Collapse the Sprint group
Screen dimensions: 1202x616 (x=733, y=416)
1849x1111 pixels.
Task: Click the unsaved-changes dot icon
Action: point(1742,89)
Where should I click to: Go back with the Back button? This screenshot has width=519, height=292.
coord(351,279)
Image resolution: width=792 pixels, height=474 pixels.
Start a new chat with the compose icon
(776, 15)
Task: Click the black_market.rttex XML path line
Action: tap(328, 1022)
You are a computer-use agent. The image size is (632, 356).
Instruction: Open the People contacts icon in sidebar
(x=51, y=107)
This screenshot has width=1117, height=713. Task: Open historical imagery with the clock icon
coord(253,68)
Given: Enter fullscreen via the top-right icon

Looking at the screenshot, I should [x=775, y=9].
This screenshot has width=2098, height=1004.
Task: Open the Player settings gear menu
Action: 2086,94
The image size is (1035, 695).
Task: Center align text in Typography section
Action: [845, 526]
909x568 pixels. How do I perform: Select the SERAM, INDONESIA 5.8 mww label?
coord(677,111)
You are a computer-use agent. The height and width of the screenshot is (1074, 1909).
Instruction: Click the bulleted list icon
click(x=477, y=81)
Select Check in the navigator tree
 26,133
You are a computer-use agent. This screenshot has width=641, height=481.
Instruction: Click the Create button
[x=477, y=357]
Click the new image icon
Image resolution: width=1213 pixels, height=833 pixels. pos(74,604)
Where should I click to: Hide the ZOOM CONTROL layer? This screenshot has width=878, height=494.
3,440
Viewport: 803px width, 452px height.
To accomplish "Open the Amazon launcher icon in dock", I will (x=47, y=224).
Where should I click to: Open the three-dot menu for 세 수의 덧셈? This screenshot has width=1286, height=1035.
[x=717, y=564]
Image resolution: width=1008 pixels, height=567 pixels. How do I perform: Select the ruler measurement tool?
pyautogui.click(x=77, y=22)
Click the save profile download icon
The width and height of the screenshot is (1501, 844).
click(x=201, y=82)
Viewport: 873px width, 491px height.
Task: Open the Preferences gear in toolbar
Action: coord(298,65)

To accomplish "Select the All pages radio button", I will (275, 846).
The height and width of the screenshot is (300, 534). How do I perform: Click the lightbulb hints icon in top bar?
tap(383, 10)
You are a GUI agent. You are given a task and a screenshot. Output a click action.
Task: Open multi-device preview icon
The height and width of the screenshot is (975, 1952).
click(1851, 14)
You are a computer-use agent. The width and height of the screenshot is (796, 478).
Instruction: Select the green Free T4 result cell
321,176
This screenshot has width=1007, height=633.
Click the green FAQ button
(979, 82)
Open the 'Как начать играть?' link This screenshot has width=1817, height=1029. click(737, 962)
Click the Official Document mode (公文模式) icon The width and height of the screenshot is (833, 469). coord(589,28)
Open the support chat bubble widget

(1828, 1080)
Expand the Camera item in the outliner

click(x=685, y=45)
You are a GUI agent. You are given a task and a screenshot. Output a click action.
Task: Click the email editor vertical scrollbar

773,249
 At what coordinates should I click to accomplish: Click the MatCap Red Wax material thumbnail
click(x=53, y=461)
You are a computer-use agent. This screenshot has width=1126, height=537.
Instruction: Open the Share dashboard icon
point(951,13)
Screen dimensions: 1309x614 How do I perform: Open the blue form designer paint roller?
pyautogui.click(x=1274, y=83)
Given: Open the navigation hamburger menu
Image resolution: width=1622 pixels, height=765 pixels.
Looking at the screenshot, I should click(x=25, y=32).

• **Problem details**: The response should consist of all the entries, transcribed exactly.

• **Result of the exercise**:
Collapse the Sprint group
Screen dimensions: 1202x616 (x=733, y=416)
1849x1111 pixels.
Task: Click the unsaved-changes dot icon
Action: point(1742,89)
Where should I click to: Go back with the Back button? This screenshot has width=519, height=292.
coord(351,279)
Image resolution: width=792 pixels, height=474 pixels.
Start a new chat with the compose icon
(776, 15)
Task: Click the black_market.rttex XML path line
Action: tap(328, 1022)
You are a computer-use agent. The image size is (632, 356).
Instruction: Open the People contacts icon in sidebar
(x=51, y=107)
This screenshot has width=1117, height=713. Task: Open historical imagery with the clock icon
coord(253,68)
Given: Enter fullscreen via the top-right icon

Looking at the screenshot, I should [x=775, y=9].
This screenshot has width=2098, height=1004.
Task: Open the Player settings gear menu
Action: 2086,94
The image size is (1035, 695).
Task: Center align text in Typography section
Action: [845, 526]
909x568 pixels. How do I perform: Select the SERAM, INDONESIA 5.8 mww label?
coord(677,111)
You are a computer-use agent. The height and width of the screenshot is (1074, 1909).
Instruction: Click the bulleted list icon
click(x=477, y=81)
Select Check in the navigator tree
 26,133
You are a computer-use agent. This screenshot has width=641, height=481.
Instruction: Click the Create button
[x=477, y=357]
Click the new image icon
Image resolution: width=1213 pixels, height=833 pixels. pos(74,604)
Where should I click to: Hide the ZOOM CONTROL layer? This screenshot has width=878, height=494.
3,440
Viewport: 803px width, 452px height.
To accomplish "Open the Amazon launcher icon in dock", I will (x=47, y=224).
Where should I click to: Open the three-dot menu for 세 수의 덧셈? This screenshot has width=1286, height=1035.
[x=717, y=564]
Image resolution: width=1008 pixels, height=567 pixels. How do I perform: Select the ruler measurement tool?
pyautogui.click(x=77, y=22)
Click the save profile download icon
The width and height of the screenshot is (1501, 844).
click(x=201, y=82)
Viewport: 873px width, 491px height.
Task: Open the Preferences gear in toolbar
Action: coord(298,65)

To accomplish "Select the All pages radio button", I will (275, 846).
The height and width of the screenshot is (300, 534). How do I perform: Click the lightbulb hints icon in top bar?
tap(383, 10)
You are a GUI agent. You are given a task and a screenshot. Output a click action.
Task: Open multi-device preview icon
The height and width of the screenshot is (975, 1952).
click(1851, 14)
You are a computer-use agent. The width and height of the screenshot is (796, 478).
Instruction: Select the green Free T4 result cell
321,176
This screenshot has width=1007, height=633.
Click the green FAQ button
(979, 82)
Open the 'Как начать играть?' link This screenshot has width=1817, height=1029. click(737, 962)
Click the Official Document mode (公文模式) icon The width and height of the screenshot is (833, 469). coord(589,28)
Open the support chat bubble widget

(1828, 1080)
Expand the Camera item in the outliner

click(x=685, y=45)
You are a GUI agent. You are given a task and a screenshot. Output a click action.
Task: Click the email editor vertical scrollbar

773,249
 At what coordinates should I click to accomplish: Click the MatCap Red Wax material thumbnail
click(x=53, y=461)
You are a computer-use agent. This screenshot has width=1126, height=537.
Instruction: Open the Share dashboard icon
point(951,13)
Screen dimensions: 1309x614 How do I perform: Open the blue form designer paint roller?
pyautogui.click(x=1274, y=83)
Given: Open the navigation hamburger menu
Image resolution: width=1622 pixels, height=765 pixels.
Looking at the screenshot, I should click(x=25, y=32).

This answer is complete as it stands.